Eighty retail real estate executives from CBRE recently gained the distinction of being the first class to graduate from a course designed to give field professionals a deeper knowledge of rapidly evolving retail business models and how they influence site selection.
The online course offered by the University of Arizona’s Terry J. Lundgren Center for Retailing (TJLC), involves four months of immersion into the challenges faced by retailers in such areas as product assortment, customer engagement, supply chain, merchandising, and sourcing.
Veteran leasing professional Lisa Stoddard, an executive VP in CBRE’s Washington, D.C., office, was a member of the inaugural class, and despite decades plying her craft, found the experience to be eye-opening.
“We’re typically focusing on things through a real estate lens, but flipping it over and looking at it from a retailer’s perspective allows us to be better advisors,” she observed. “There’s never been so much disruption at retail, and the course was very thought-provoking.”
And sleep-depriving, as well. The college-level course forced some adjustments in these busy executives’ schedules, but those who spoke to Chain Store Age about the experience said they were glad they made the commitment.
“It was tough incorporating work and life and the course. Sometimes you had four hours of reading. We weren’t getting grades. You got out of it what you put into it, so I got into a groove,” said Scott Siegel, a VP in CBRE’s Ventura County, California, office. “One thing I learned that really hit home with me was how the supply chain affects a retailer’s success. It’s literally become an arms race, because the quicker you can get your product on the shelf, the greater the chance you’re going to win in that category.”

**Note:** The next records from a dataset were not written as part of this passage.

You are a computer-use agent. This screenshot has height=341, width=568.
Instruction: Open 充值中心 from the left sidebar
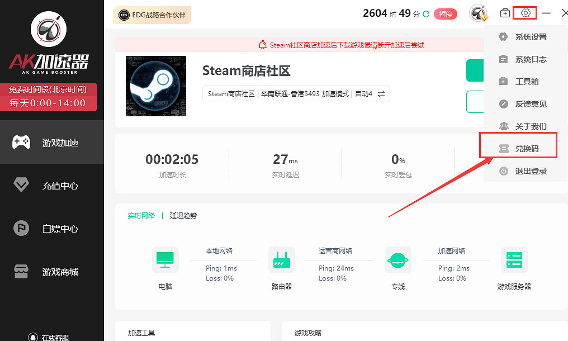[x=51, y=185]
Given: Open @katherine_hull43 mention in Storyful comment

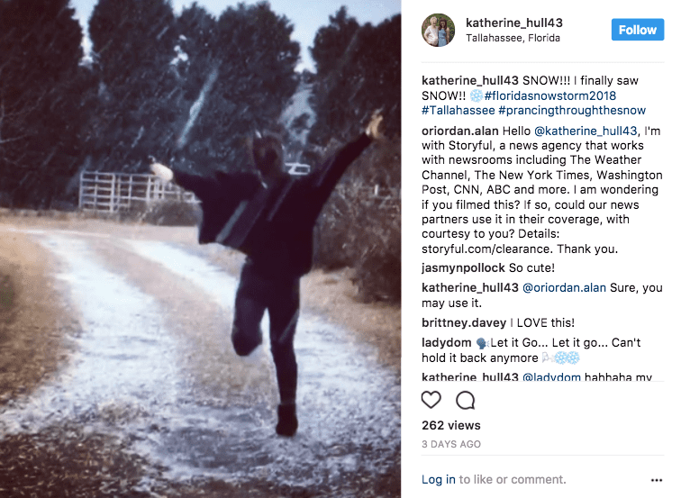Looking at the screenshot, I should click(586, 131).
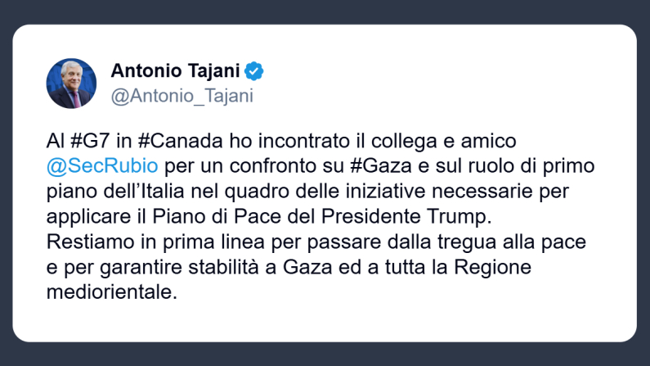Open the #Canada hashtag
Image resolution: width=650 pixels, height=366 pixels.
[168, 142]
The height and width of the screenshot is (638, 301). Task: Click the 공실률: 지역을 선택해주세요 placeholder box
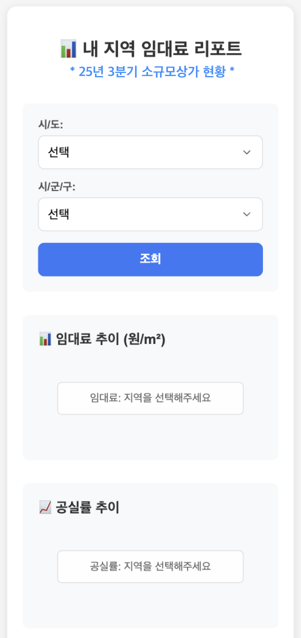[x=150, y=567]
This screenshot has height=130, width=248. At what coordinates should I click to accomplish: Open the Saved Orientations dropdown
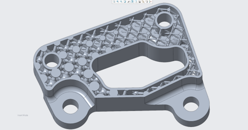(136, 2)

The course is comprised of eight modules divided into customer-facing and operations-facing areas. While students are expected to complete it in four months, it’s delivered online and they can take it at their own pace. Lundgren Center director Scott Hessell designed the curriculum and delivered its online tutorials. Veteran retailers from companies including Home Depot, Dick’s Sporting Goods, PetSmart, and J.C. Penney served as advisors to the CBRE class.
“Doing large classes such as this one from CBRE allows us to make the program more company-specific. It would be very expensive to get this group of executives together in one location to take such a course,” said Hessell, who added that the TJLC last month hired an associate director of executive education to bring the course to more companies hungry for retail insight.
Some of those insights come not from Hessell or University of Arizona faculty, but from the students themselves.
“We had 80 CBRE people involved from all across the country, ranging from some who’d just started to the top broker in the company,” Siegel noted. “To be able to work across the company like this and hear everyone’s input was an incredible opportunity.”